Rows about finding items on screens
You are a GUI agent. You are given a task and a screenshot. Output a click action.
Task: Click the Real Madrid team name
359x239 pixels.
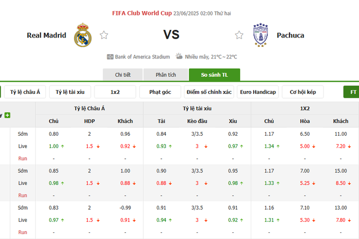(46, 35)
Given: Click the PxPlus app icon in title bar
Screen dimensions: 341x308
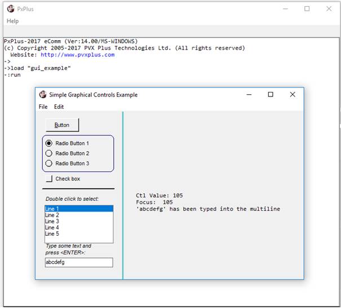Looking at the screenshot, I should [x=10, y=9].
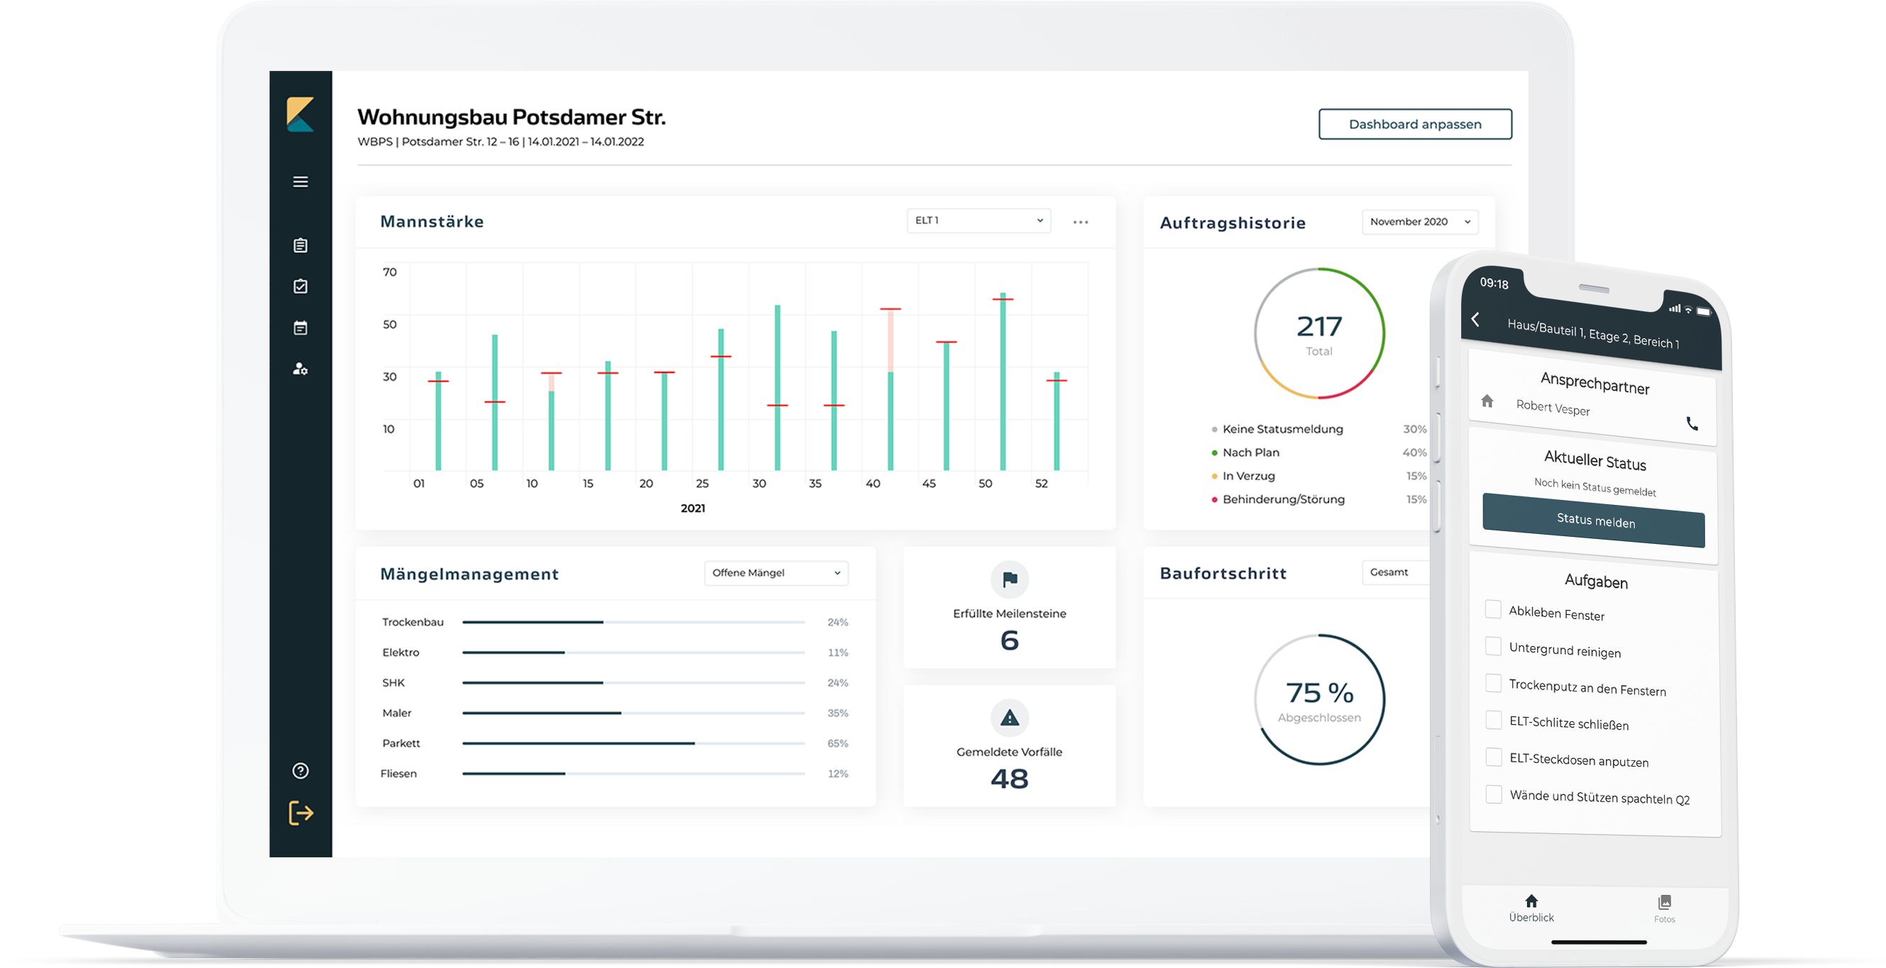Open the checklist tasks sidebar icon
The height and width of the screenshot is (968, 1886).
point(300,286)
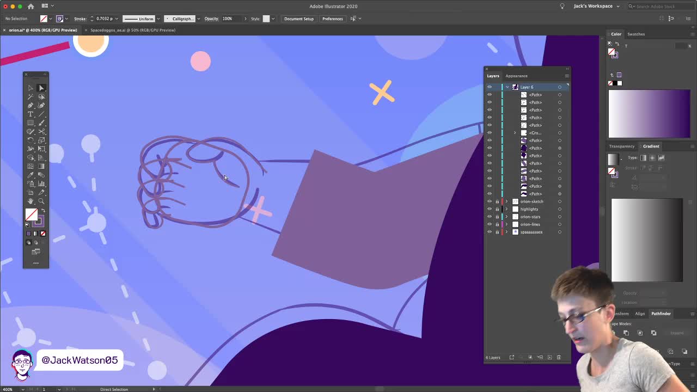Hide the orion-sketch layer
The image size is (697, 392).
tap(490, 201)
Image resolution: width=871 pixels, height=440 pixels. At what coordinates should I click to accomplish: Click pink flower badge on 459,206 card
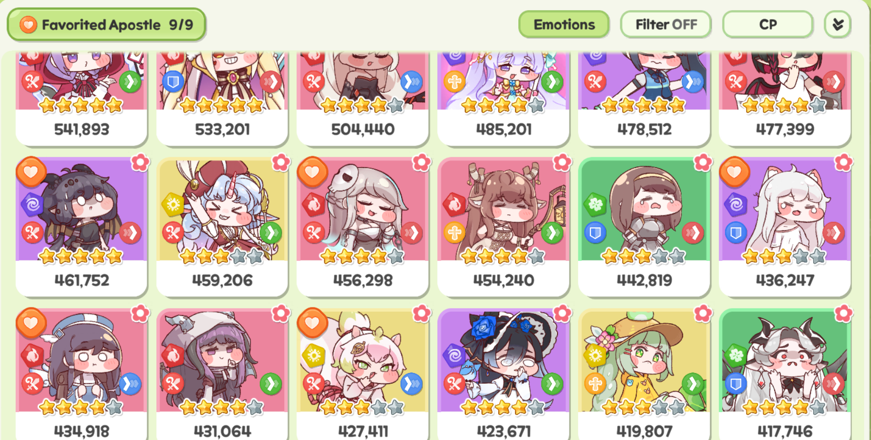(x=281, y=162)
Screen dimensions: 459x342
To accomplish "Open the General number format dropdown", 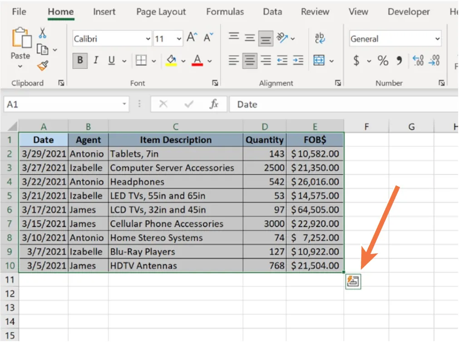I will tap(437, 39).
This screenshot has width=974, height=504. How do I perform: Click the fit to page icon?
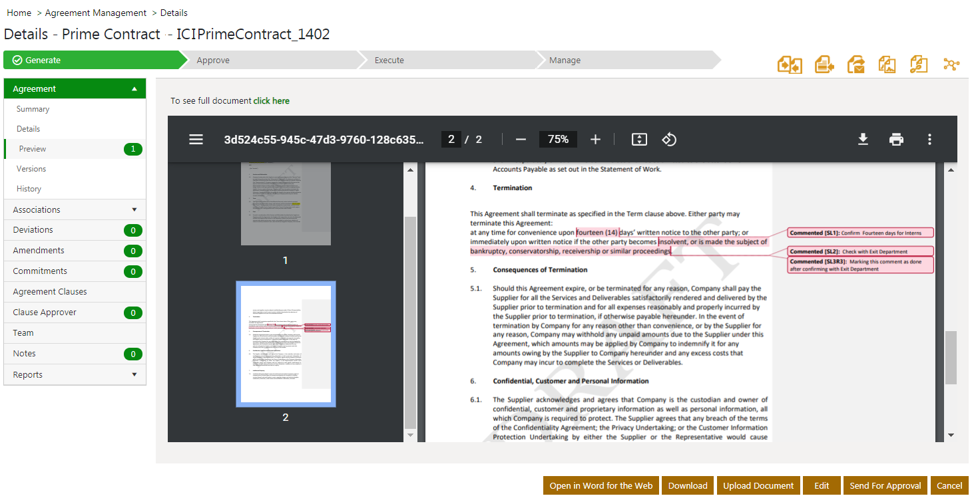639,140
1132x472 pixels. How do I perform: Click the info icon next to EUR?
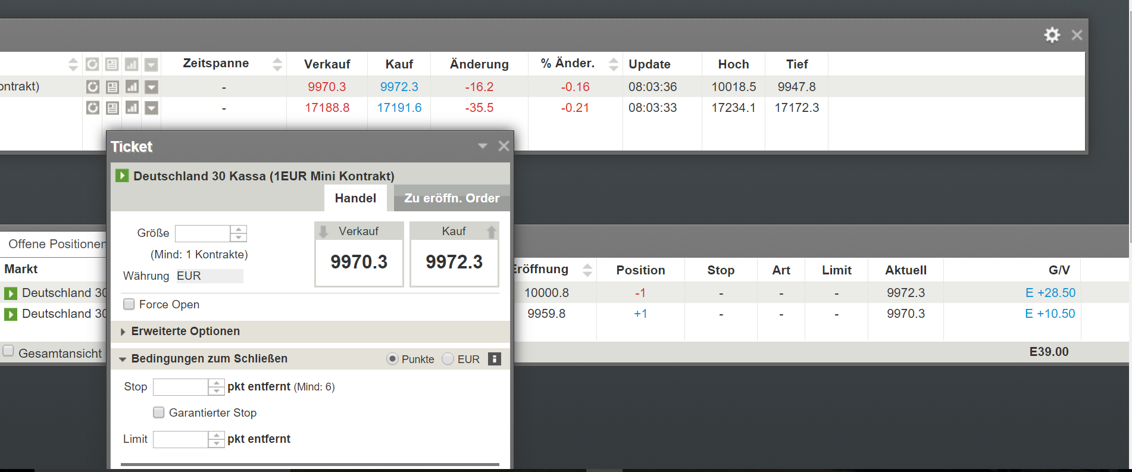click(494, 359)
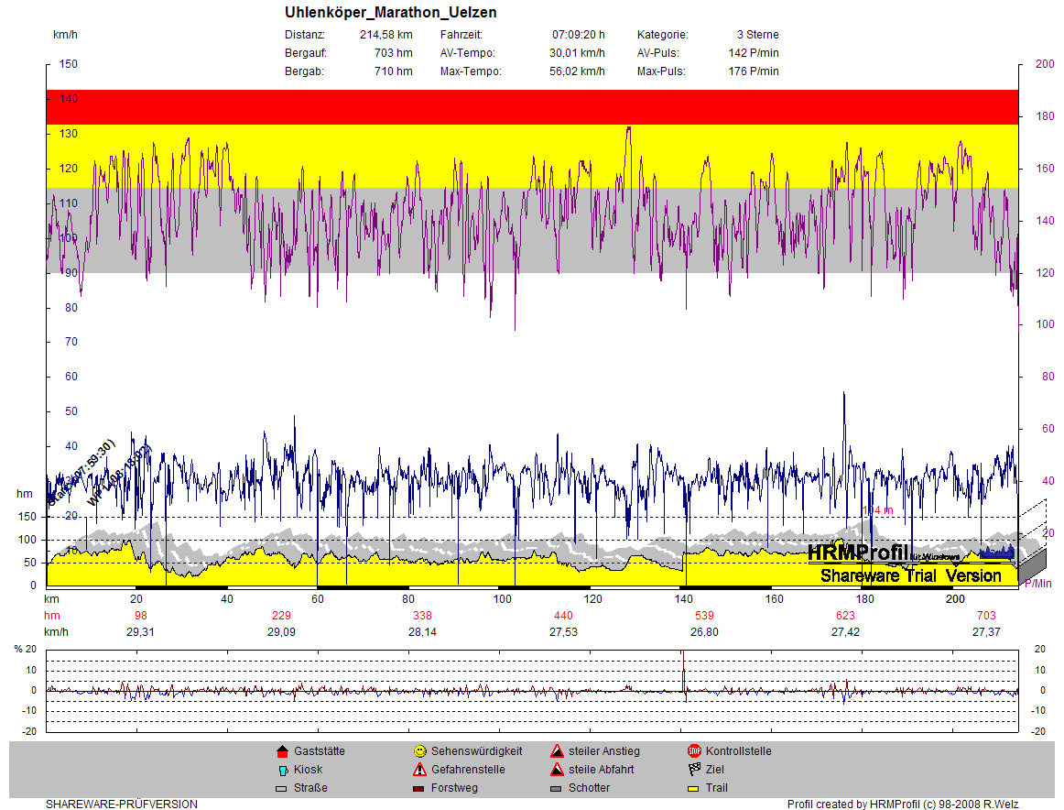Click the Shareware Trial Version text
The height and width of the screenshot is (810, 1064).
(x=910, y=576)
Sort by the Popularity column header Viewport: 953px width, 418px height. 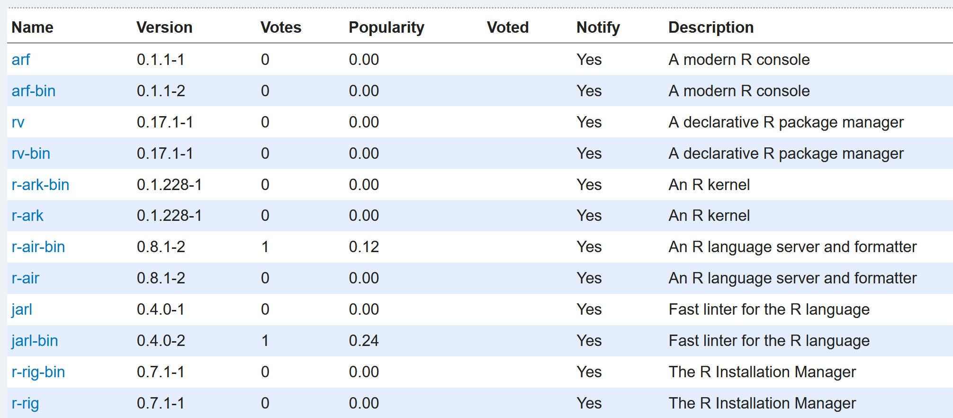387,27
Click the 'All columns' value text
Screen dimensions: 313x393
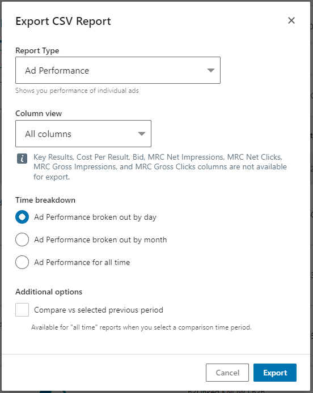[48, 134]
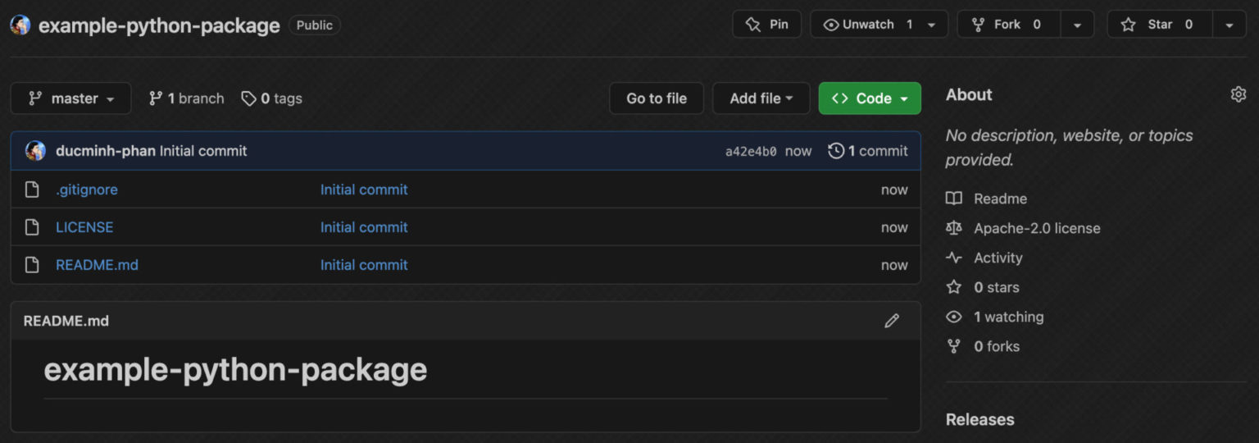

REQUIRED TASK: Convert the rows from the line holding "Click the 'All columns' value text" through the end of the rows, both ends included, into a two-column CSV with the columns instruction and click_point. Put one row per instruction, place each value in a quoted field with line breaks turned into spaces, and leave the pictures out.

ANSWER TO THE TASK:
instruction,click_point
"Click the 'All columns' value text Screen dimensions: 313x393","[48, 134]"